How He Describes The Food At Underbelly “New American Creole.” He’s heavily influenced by Houston’s large immigrant population—Vietnamese, Hispanics, Koreans, Indians. “We’re serving the food of locals who live in neighborhoods most people never see.”
Andrew Wiseheart
Restaurant Contigo (Read a review)
Location Austin, TX
Why He’s Amazing Because at his restaurant—inspired by a south Texas hunting lodge—he’s preparing terrific rustic dishes, like ox tongue sliders with pickled green tomato.
Culinary School Le Cordon Bleu (Austin)
Background Brix (Yountville); La Toque, Angèle (Napa); Olivia (Austin)
Quintessential Dish Rabbit with sage dumplings
Born San Angelo, Texas. “Cotton and cattle and oil, that’s about all there is out there.”
On His Travel Obsession “When I worked, I’d do nothing but save all my money so that later I could travel and spend it.” He hiked New York’s Adirondacks for 10 months, spent six months in Croatia, walked across Slovenia (it took him 21 days) and hitchhiked from Munich to Hungary before walking to Italy.
On Launching Contigo After moving back to Austin, “I met up with a childhood friend I hadn’t seen in ages—Ben Edgerton—who wanted to open a beer bar. I wanted to open a meat market to focus on butchery. We met and discussed meshing our ideas.”

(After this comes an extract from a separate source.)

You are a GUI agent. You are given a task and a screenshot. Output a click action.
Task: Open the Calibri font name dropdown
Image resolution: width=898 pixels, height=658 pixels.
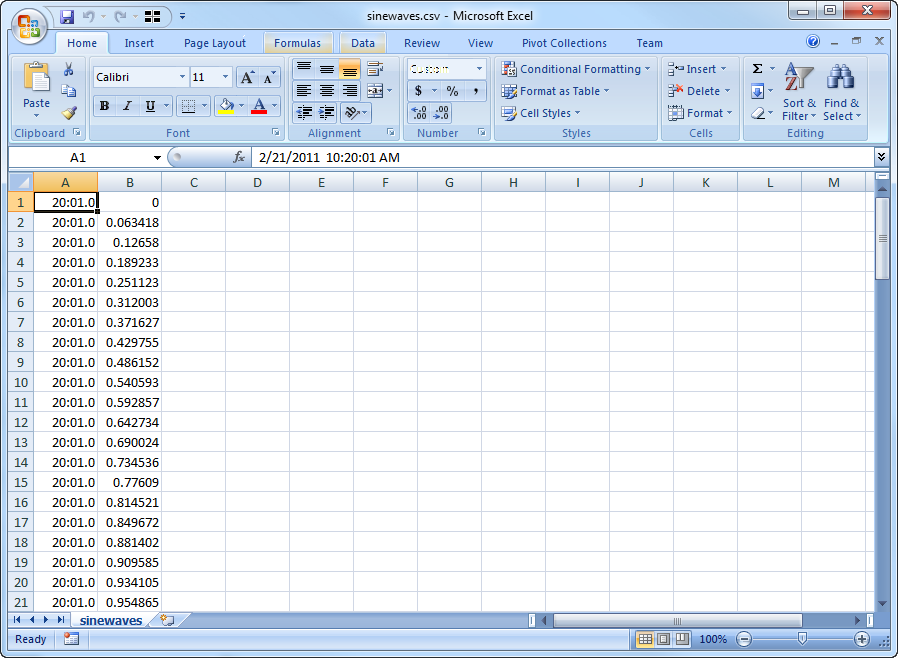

Insider Tip Contigo’s best seat is outside, at the picnic tables under the cedar elm and strung lights. When the weather gets chilly, the staff lends guests Mexican blankets.
Justin Yu
Restaurant Oxheart (Read a review)
Location Houston, TX
Why He’s Amazing Because he’s leaving Texans speechless with his delicious, artistic renderings of vegetables.
Culinary School The Culinary Institute of America (Hyde Park, NY), University of Houston
Background *17 (Houston); Green Zebra, Spring, C-House (Chicago); Ubuntu (Napa)
Quintessential Dish Slow-roasted okra with marinated okra seeds, corn pudding, horsemint and salsa maro
Inspiration A meal he ate in Copenhagen, at the restaurant Relæ. “I want to do a similar thing with Oxheart. Serious food without the trappings of a high-end restaurant.”
Style “Everything comes from the gulf. We try to be as creative as we can without it being obnoxious.”
Aspirations “It’s always been a dream of mine to open something more progressive in my hometown.”
Oxheart’s Reception Yu has a reputation for vegetarian-focused food, stemming partly from his time at Ubuntu. Of his often-changing menus, one in three is completely vegetarian. “It’s a lot less protein than most people [are used to], but the reception has been overwhelmingly good.”
*NOTE: Many chefs change their menus frequently; “quintessential dishes” may not always be available.